Let me explain aggregation to you directly. In the futures markets, aggregation is the process that combines all futures positions owned or controlled by a single trader or group of traders into one aggregate position. But when we're talking about financial planning, aggregation is a time-saving accounting method that consolidates your financial data from various institutions.
I'm seeing aggregation become increasingly popular with advisors when they're servicing your accounts. It lets them discuss the accounts with you in a cleaner, more easily understood way before breaking them down into respective categories.
Key Takeaways
- Financial advisors and banks aggregate your information so they can easily produce a clear picture of your finances, and it adds an additional level of protection for you.
- Advisors and planners hit a wall when you don't give them full access, and they argue that it doesn't allow them the full-picture view needed to give accurate advice on your finances.
- Aggregation is beneficial for both parties, but the edge goes to the financial advisor, who may or may not see a gap in your servicing where they might be able to upsell a product or service.
How Aggregation Works
Financial advisors use account-aggregation technology to gather position and transaction information from your retail accounts held at other financial institutions. Aggregators provide you and your advisors with a centralized view of your complete financial situation, including daily updates.

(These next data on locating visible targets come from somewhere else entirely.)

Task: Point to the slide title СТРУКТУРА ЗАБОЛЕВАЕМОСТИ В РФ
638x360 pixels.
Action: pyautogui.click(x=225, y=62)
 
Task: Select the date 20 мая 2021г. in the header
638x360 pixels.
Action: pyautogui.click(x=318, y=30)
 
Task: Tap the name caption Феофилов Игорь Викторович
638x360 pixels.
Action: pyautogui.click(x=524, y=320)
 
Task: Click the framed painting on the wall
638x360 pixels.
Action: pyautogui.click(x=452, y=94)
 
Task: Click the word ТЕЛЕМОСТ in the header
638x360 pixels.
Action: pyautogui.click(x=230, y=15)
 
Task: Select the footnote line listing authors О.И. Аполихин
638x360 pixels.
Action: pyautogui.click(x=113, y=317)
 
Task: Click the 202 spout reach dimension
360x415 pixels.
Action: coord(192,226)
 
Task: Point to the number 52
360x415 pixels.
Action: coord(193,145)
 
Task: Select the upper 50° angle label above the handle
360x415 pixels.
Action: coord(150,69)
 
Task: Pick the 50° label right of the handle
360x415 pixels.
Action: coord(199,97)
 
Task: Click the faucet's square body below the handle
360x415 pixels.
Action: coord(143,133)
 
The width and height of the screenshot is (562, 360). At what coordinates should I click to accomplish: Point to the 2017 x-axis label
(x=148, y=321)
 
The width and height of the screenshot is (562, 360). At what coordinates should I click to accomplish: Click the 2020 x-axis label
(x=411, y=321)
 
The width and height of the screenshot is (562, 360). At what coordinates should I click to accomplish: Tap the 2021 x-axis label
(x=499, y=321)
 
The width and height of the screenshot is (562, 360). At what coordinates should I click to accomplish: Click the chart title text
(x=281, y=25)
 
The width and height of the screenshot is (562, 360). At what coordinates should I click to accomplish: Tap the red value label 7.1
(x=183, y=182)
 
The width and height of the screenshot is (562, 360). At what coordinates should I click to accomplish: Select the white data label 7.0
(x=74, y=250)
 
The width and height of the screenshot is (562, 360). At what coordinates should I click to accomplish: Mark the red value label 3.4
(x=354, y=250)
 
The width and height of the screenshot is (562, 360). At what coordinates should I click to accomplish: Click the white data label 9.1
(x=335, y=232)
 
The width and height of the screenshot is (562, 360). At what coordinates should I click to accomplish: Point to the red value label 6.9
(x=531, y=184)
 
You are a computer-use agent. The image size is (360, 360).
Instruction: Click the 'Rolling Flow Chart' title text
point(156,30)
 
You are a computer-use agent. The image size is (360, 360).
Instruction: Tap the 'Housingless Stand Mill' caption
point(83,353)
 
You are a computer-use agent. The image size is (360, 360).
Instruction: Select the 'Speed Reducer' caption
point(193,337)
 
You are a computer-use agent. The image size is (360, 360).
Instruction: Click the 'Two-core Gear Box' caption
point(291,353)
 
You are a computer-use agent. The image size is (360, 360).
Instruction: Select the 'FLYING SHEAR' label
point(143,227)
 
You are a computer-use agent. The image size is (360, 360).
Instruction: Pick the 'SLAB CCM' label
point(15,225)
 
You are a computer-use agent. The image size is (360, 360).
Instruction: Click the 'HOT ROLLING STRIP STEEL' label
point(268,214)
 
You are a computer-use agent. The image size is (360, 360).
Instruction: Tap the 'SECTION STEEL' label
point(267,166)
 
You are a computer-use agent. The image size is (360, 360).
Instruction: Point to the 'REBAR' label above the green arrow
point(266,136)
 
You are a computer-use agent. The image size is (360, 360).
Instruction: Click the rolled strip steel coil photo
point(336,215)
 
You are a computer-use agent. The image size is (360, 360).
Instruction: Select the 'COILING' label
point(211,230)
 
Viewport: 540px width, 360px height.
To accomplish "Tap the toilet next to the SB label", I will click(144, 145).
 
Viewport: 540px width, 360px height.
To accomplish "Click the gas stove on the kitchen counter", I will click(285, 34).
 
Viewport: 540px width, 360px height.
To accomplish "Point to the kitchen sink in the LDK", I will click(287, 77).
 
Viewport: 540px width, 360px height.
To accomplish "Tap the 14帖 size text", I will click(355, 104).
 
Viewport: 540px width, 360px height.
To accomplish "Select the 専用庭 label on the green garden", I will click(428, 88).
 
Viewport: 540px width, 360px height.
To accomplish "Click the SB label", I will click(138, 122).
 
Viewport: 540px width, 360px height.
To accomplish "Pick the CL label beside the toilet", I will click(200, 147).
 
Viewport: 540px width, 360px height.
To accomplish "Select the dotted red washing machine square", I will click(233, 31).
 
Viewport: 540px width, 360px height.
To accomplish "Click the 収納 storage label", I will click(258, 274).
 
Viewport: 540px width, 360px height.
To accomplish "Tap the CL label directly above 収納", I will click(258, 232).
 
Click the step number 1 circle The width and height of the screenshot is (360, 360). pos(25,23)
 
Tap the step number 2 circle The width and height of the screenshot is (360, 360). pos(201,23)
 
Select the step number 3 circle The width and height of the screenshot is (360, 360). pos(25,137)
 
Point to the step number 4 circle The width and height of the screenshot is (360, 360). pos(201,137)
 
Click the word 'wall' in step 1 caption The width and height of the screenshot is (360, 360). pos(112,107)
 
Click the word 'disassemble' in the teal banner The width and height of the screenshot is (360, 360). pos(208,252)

As a financial planner, I handle both managed and non-managed accounts. Managed accounts contain assets under my control that are held by my custodian. I utilize portfolio management and reporting software to capture your data through a direct link from the custodian. It's crucial for me to have all your accounts because aggregating them without the complete collection would paint an inaccurate picture of your finances.
Non-managed accounts contain assets that aren't under my management but are still important to your financial plan. Examples include 401(k) accounts, personal checking or savings accounts, pensions, and credit card accounts.
My concern with managed accounts is the lack of accessibility when you don't provide log-in information. I can't offer an all-encompassing approach to financial planning and asset management without daily updates on non-managed accounts.
Importance of Account Aggregation
Account aggregation services solve the issue by providing a convenient method for obtaining current position and transaction information about accounts held at most retail banks or brokerages. Because your privacy is protected, disclosing personal-access information for each non-managed account is unnecessary.
As a financial planner, I use aggregate account software for analyzing your total assets, liabilities, and net worth; income and expenses; and trends in assets, liability, net worth, and transaction values. I also assess various risks in your portfolio before making investment decisions.
Effects of Account Aggregation
Many aggregation services offer direct data connections between brokerage firms and financial institutions, rather than using banks’ consumer-facing websites. You give financial institutions your consent by providing personal information for the aggregate services.